» WHAT THIS TASK INVOLVES
From the listing below, extract each line containing the string "color".
___ RECORDS SUPPLIED ___
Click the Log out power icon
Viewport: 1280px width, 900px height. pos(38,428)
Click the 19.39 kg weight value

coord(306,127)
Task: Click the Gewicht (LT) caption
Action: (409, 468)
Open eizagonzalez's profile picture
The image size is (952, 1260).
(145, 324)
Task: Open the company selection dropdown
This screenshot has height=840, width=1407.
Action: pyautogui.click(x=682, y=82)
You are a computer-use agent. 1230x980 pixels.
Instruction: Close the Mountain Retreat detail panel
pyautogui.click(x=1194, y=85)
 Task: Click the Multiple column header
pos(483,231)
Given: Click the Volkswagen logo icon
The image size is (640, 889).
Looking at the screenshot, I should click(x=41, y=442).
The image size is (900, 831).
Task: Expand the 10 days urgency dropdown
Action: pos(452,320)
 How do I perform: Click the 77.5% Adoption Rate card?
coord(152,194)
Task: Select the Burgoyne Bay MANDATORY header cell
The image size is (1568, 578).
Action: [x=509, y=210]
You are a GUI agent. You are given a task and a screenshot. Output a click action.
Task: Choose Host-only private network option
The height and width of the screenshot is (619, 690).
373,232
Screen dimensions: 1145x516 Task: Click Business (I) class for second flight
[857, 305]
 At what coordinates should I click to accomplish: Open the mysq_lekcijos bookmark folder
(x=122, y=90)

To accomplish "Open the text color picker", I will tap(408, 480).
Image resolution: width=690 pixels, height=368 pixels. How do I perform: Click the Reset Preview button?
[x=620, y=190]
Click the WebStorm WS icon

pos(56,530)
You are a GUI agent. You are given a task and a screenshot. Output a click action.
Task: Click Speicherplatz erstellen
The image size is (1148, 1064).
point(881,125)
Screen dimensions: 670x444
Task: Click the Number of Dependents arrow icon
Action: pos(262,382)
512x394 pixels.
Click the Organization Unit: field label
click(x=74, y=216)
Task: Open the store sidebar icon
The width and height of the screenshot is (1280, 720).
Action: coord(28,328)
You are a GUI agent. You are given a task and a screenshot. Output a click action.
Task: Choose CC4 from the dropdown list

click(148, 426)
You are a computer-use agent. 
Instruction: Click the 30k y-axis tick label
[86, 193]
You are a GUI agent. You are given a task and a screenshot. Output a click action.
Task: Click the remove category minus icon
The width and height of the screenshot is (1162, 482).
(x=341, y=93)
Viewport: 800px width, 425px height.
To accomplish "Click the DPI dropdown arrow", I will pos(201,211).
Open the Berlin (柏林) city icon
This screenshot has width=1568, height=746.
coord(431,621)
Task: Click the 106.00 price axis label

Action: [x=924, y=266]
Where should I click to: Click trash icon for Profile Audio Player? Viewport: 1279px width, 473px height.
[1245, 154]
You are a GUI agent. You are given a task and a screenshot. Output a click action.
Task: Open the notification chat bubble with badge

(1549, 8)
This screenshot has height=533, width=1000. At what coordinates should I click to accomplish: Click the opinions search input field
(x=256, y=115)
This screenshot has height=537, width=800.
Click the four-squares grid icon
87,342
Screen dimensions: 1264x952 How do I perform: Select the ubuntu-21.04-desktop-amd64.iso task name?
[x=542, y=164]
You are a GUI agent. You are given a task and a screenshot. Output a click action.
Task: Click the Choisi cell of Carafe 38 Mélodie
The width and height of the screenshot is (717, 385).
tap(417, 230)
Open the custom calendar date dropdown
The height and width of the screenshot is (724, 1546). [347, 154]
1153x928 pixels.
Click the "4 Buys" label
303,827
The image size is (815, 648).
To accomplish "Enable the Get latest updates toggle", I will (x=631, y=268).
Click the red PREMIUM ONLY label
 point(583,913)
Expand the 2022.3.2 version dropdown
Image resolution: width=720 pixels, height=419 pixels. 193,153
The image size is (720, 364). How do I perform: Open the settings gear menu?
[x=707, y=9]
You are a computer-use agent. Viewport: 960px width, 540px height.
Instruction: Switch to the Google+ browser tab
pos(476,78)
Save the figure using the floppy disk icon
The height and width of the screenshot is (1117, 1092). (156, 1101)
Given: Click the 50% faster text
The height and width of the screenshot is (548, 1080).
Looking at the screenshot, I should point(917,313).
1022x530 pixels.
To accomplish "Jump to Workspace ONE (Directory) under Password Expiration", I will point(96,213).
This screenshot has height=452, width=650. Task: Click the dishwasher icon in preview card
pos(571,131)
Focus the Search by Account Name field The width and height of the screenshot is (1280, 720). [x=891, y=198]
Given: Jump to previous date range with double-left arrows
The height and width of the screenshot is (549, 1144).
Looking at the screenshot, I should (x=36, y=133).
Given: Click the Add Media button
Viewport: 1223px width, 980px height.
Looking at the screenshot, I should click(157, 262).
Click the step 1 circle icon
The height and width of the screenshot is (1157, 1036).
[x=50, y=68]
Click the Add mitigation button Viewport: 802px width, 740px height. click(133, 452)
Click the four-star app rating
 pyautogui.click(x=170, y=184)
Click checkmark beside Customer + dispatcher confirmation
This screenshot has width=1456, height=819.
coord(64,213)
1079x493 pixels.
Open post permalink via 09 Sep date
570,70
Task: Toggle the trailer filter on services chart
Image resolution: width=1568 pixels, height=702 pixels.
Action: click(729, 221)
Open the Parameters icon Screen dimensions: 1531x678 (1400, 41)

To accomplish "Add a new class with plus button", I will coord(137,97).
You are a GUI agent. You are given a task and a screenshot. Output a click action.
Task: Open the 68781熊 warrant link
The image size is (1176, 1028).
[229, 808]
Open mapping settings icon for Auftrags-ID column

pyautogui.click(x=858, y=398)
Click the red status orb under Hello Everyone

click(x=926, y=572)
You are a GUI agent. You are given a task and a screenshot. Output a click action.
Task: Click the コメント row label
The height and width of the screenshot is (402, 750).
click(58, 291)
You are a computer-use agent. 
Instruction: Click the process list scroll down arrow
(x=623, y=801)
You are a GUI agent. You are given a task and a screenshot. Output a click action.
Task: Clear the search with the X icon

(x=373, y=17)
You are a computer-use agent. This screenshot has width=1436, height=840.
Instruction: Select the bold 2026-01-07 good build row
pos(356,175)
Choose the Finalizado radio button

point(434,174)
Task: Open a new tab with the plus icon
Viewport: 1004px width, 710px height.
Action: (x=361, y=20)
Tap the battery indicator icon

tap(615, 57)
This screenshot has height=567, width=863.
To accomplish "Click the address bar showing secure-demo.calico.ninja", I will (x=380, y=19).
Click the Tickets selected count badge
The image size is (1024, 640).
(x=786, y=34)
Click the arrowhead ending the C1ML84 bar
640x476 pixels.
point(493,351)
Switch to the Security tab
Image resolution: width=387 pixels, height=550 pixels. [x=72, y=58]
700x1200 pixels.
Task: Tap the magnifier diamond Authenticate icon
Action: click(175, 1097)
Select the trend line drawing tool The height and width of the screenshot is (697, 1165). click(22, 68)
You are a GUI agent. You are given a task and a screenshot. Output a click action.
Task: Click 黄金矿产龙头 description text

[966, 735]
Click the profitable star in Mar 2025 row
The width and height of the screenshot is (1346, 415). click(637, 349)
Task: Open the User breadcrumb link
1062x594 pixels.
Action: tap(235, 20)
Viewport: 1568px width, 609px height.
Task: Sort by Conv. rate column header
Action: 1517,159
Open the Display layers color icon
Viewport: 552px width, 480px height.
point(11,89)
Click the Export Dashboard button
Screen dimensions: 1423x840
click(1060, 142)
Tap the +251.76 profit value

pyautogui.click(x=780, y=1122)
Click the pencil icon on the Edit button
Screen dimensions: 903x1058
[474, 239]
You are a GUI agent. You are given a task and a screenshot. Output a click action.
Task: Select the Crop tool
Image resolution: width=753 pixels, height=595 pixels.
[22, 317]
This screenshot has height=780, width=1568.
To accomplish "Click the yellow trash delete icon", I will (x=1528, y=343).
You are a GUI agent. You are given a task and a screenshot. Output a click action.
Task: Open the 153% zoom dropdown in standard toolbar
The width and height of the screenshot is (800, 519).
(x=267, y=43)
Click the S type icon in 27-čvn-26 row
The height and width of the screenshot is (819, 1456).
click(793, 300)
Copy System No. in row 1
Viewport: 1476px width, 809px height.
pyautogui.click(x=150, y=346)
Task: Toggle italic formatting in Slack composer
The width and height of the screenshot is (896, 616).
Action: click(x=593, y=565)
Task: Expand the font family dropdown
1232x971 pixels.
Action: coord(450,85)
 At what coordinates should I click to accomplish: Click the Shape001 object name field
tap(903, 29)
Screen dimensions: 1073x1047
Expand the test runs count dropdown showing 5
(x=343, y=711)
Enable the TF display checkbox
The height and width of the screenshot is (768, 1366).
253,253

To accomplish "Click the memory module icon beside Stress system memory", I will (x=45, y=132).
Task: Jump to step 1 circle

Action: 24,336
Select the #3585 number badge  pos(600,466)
___
» ANSWER SECTION
To accomplish "Open the text color picker", I will tap(408, 480).
Open the Display layers color icon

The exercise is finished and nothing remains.